Photograph by Nell Porter Brown/Harvard Magazine
In 1879, Sylvester Baxter, a newspaper writer and city-planning promoter, took up the conservation cause, introducing the term “fells” in a piece for the Boston Herald supplement: “…northerly from Boston lies a great tract of country, all stony hills and table-lands, almost uninhabited, and of wonderful picturesqueness, and wild rugged beauty...The nature of this region cannot be better characterized than by the application of the old Saxon designation fells, a common enough word in England, meaning a tract of wild stone hills, corresponding to the German word Felsen.”

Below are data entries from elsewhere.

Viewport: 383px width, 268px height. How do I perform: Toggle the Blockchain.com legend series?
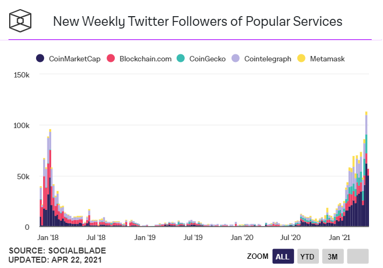139,59
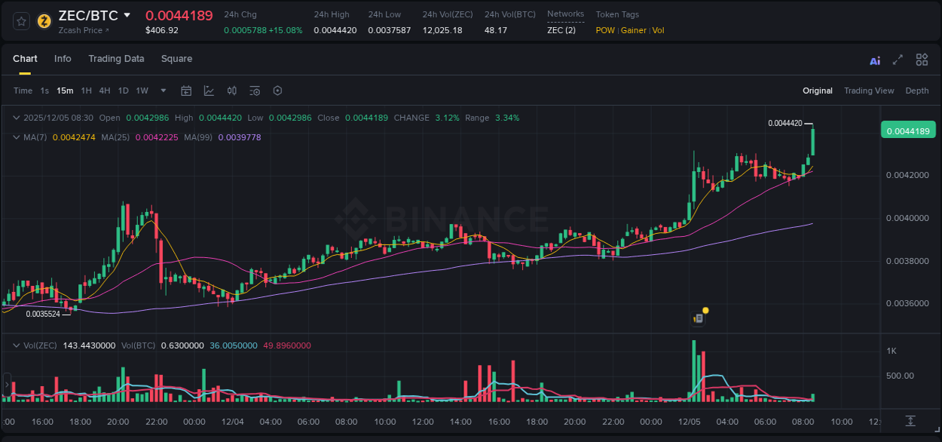Image resolution: width=942 pixels, height=442 pixels.
Task: Open the chart settings hexagon icon
Action: 277,90
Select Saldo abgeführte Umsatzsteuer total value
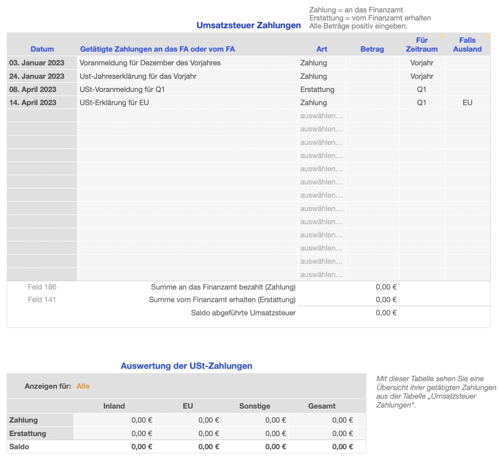The width and height of the screenshot is (500, 457). coord(386,312)
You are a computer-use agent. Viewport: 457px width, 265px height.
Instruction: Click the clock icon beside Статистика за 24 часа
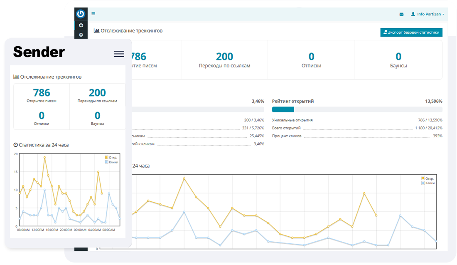(x=16, y=145)
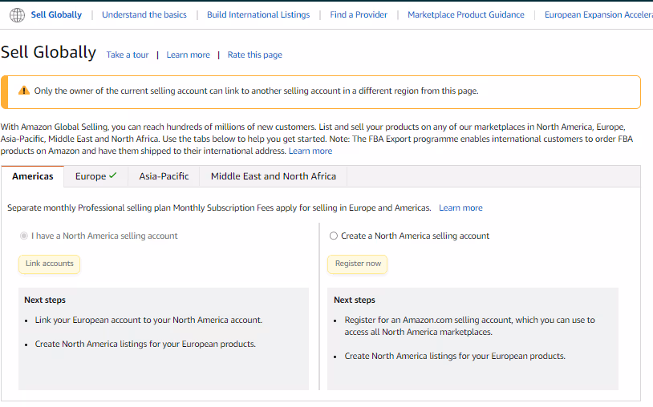Image resolution: width=653 pixels, height=407 pixels.
Task: Open "Understand the basics" menu item
Action: [144, 14]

George E. Davenport, a fern expert, botanical writer, and photographer (some of his papers and about 700 of his specimens are housed at Harvard), was also a tireless advocate, along with landscape architect Charles Eliot, A.B. 1882, son of Harvard president Charles William Eliot, and a founder of what’s now the Massachusetts-based Trustees, the first private, nonprofit conservation organization in the country.

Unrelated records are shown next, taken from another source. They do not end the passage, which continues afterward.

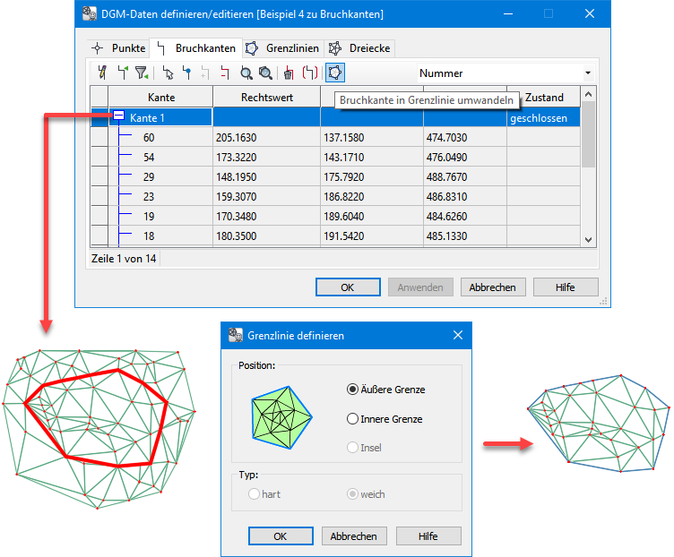
Task: Click the convert breakline to boundary icon
Action: (335, 73)
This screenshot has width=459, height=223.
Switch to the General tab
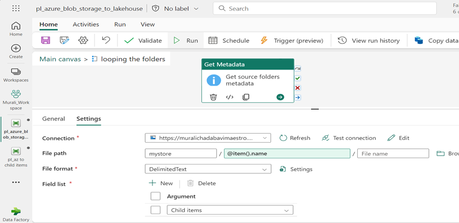(x=53, y=119)
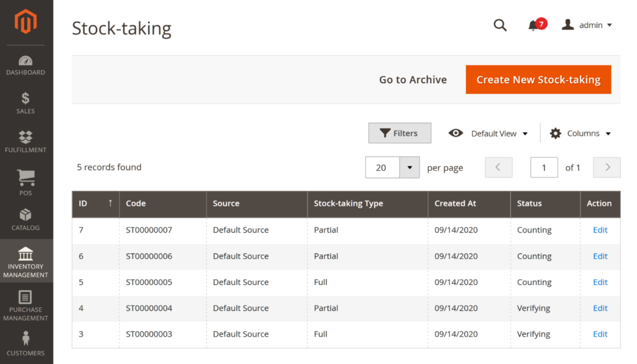Expand the per-page records dropdown
The image size is (637, 364).
409,168
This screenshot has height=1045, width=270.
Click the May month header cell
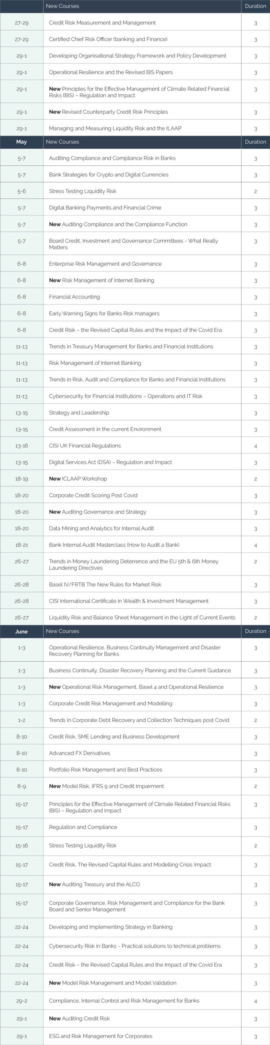(x=22, y=142)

Wright and Flagg formed the Middlesex Fells Association in 1880, and by 1893, the fledgling Metropolitan Park Commission (in which Eliot and Baxter played pivotal roles) had established not only the Fells, but the Blue Hills, Stony Brook, and Beaver Brook Reservations. The firm founded by Frederick Law Olmsted, A.M. 1864, LL.D. ’93, with Eliot in a new lead role there, was commissioned to design many elements of the multi-park system.
Photograph by Mike Ryan
Everywhere across the Fells is evidence of these concerted—and continuing—efforts to protect and enjoy the land. On the tree hike, Kittredge highlights the threats of invasive plants, the dire need for trees in society, and the problem of mountain bikers gouging “rogue trails” that destroy the forest floor. Walkers snap photos and scribble notes about leaf and branch configurations. Kids skip about, finding pinecones. Parents carrying babies, and elders with walking sticks, take the trail more slowly, talking together. “It’s nice to connect people with trees and the natural history here,” says Earthwise Aware president O’Neill, a regular on Kittredge’s walks. “There are more than 60,000 species of trees in the world, 1,000 native in the United States. You cannot know them all. It’s very humbling. But, you aregoing to learn somethingnew each time you go out.”

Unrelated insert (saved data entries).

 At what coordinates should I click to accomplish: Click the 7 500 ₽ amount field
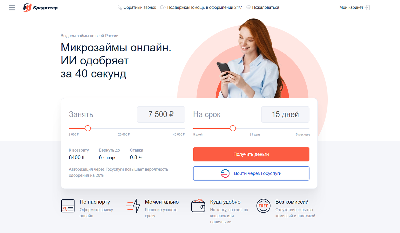pos(161,114)
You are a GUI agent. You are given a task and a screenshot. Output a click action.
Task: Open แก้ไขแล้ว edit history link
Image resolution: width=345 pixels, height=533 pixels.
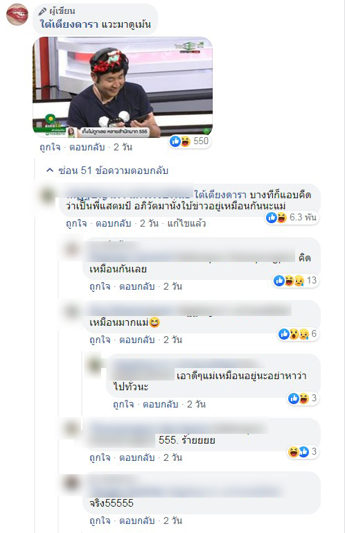pyautogui.click(x=186, y=223)
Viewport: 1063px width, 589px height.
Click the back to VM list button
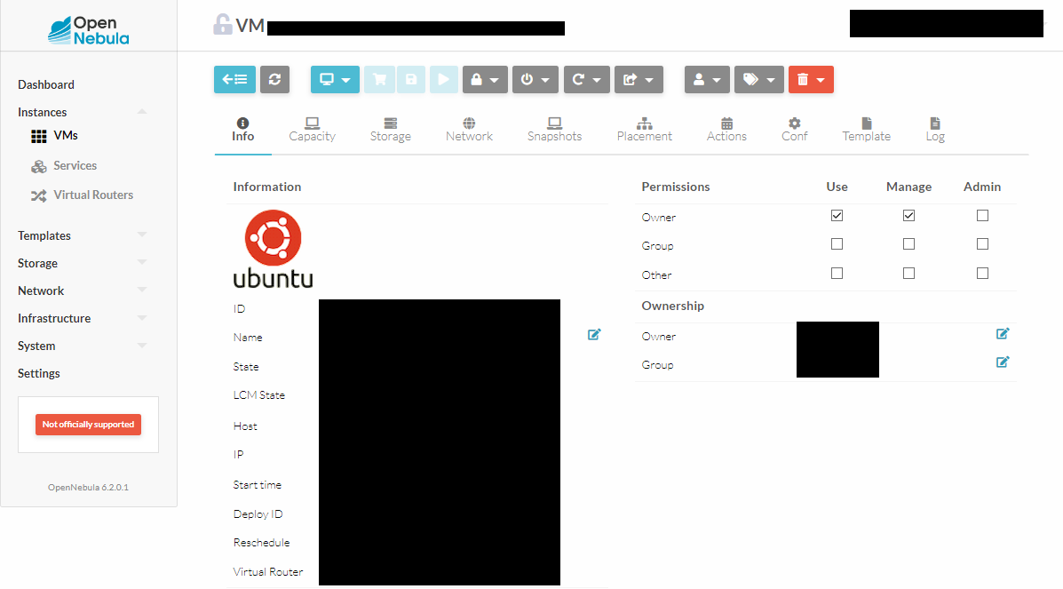click(x=234, y=79)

Kittredge has researched plant life in the Fells, co-authoring a nine-year study of changes in vascular fauna, and is currently conducting work on mosses and lichen. His hikes help people “value the forest for more than just recreation,” he says, making up for the “lack of nature education in our school systems.” He stops, for example, to explain a talus slope, and how the zone’s rich topsoil has long nourished a sugar maple-oak-hickory forest. “And you see that?” He points off the trail to a bitternut hickory tree. At 90 feet and 30 inches dbh (diameter at breast height), “it’s the largest tree of its kind in the Fells. It’s huge. And it’s probably not long for this world,” he adds, as walkers look on, wide-eyed. Then he smiles. “But its progeny are all over these woods.”